## DATA EXCERPTS:
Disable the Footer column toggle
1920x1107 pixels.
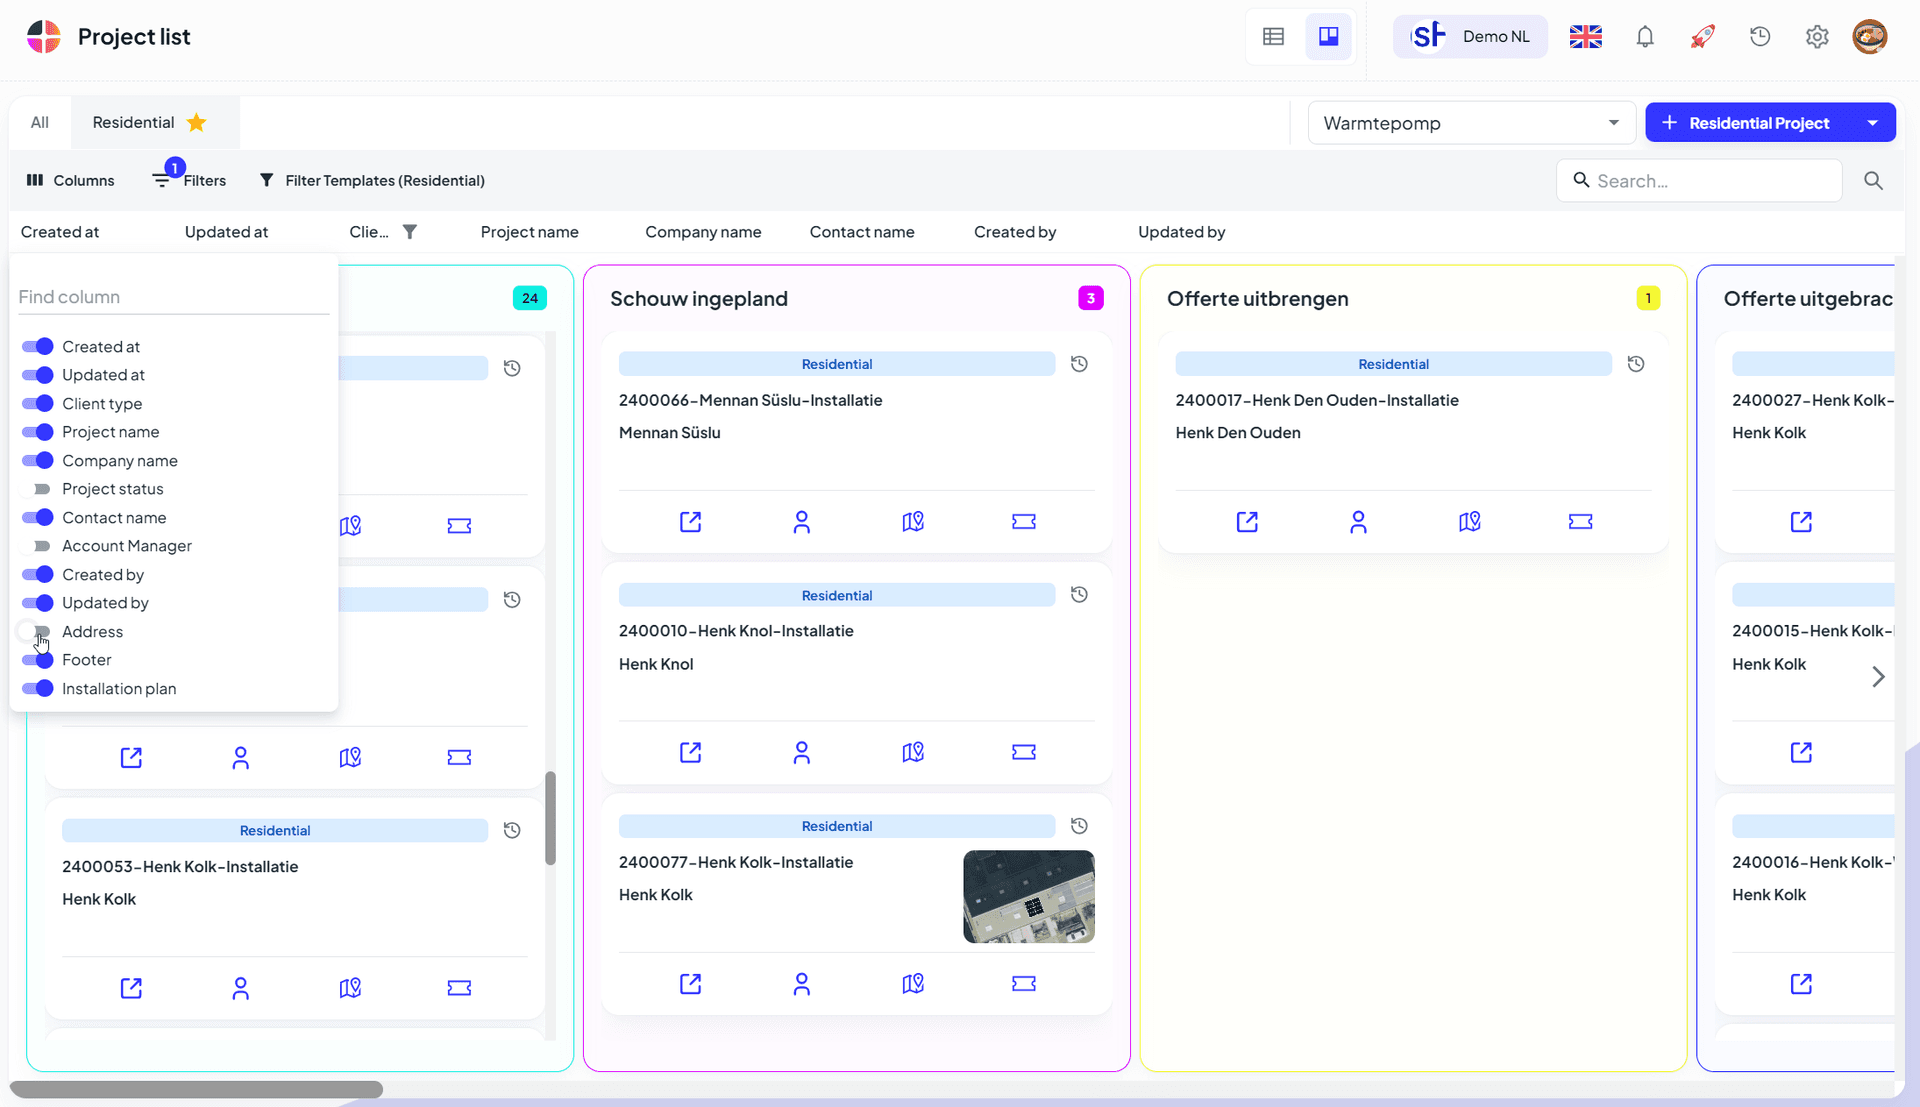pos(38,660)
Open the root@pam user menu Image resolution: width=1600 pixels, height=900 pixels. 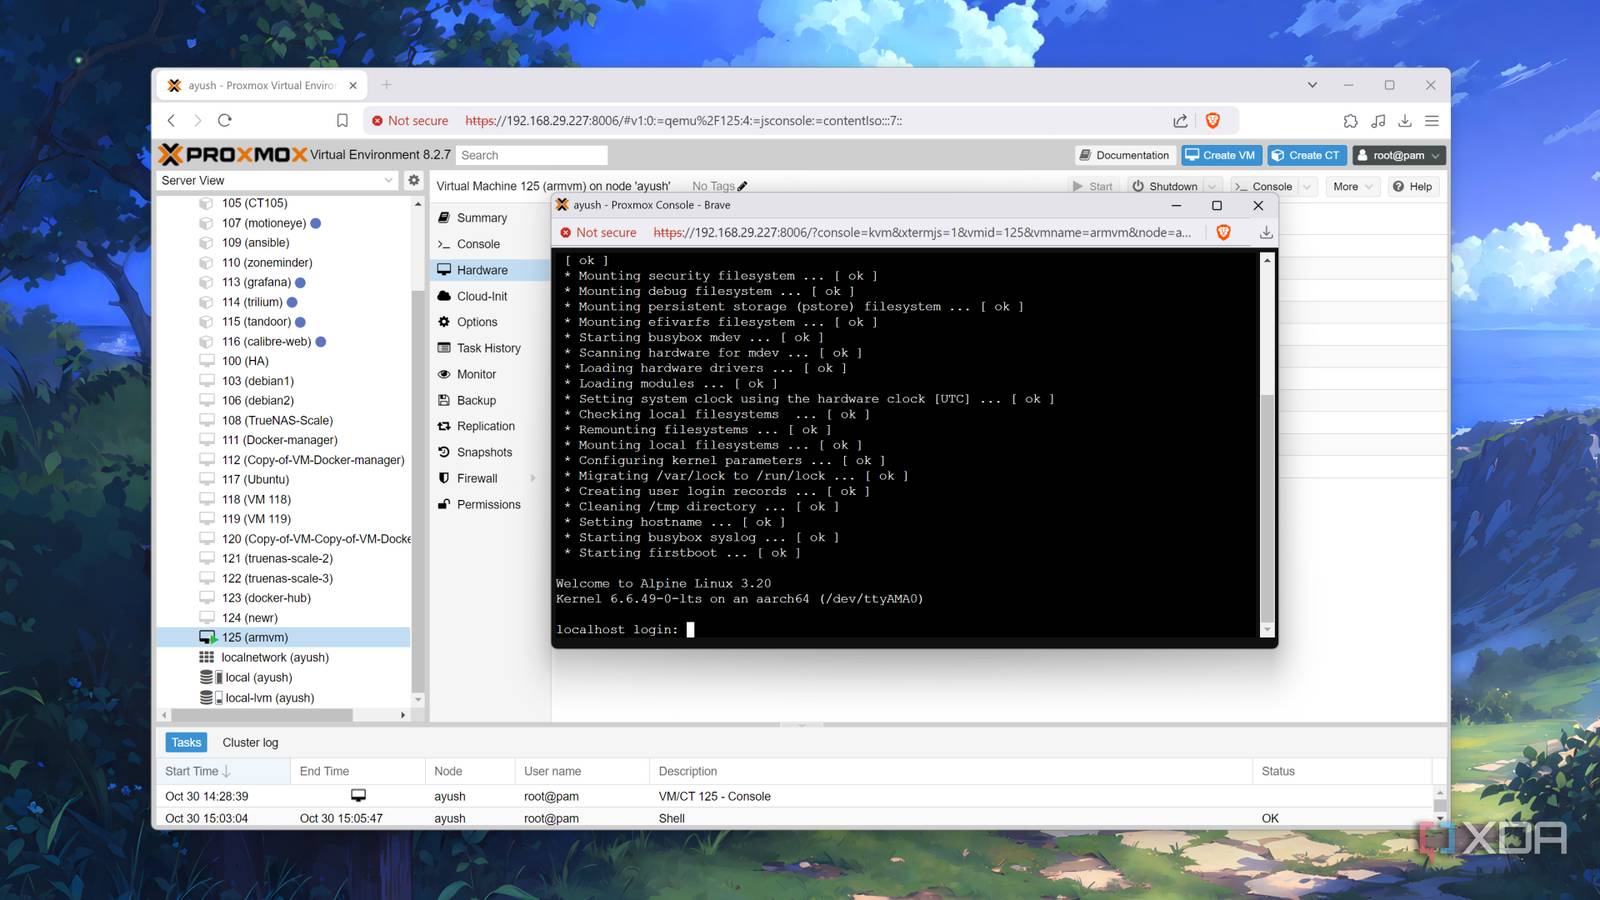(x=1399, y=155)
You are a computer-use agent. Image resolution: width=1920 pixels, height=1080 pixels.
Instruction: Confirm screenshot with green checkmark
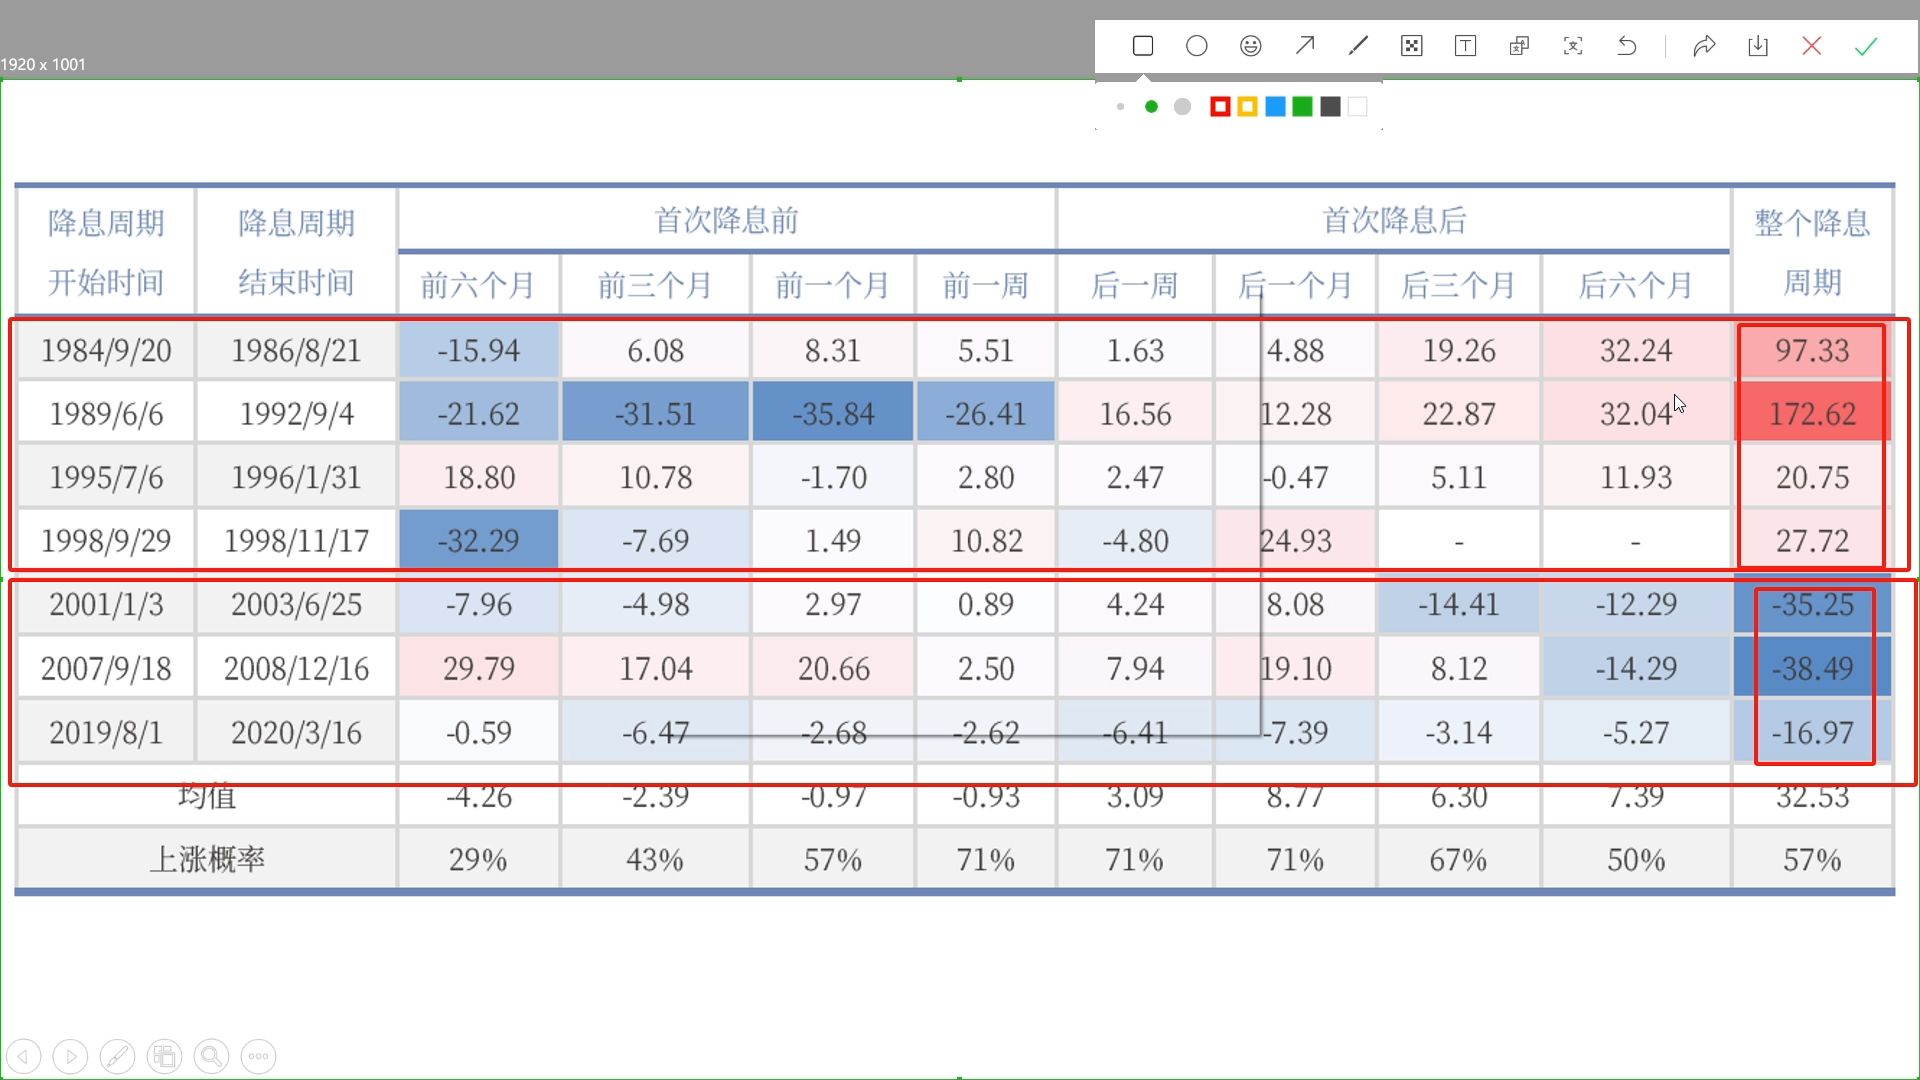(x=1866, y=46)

## BRIEF:
Beginning with the line that contains "You are a computer-use" and ending with the last line of the data above, output those lines exactly and nothing more, without any pictures.

## RESPONSE TO THIS EXERCISE:
You are a computer-use agent. Image resolution: width=1920 pixels, height=1080 pixels.
Instruction: Confirm screenshot with green checkmark
(x=1866, y=46)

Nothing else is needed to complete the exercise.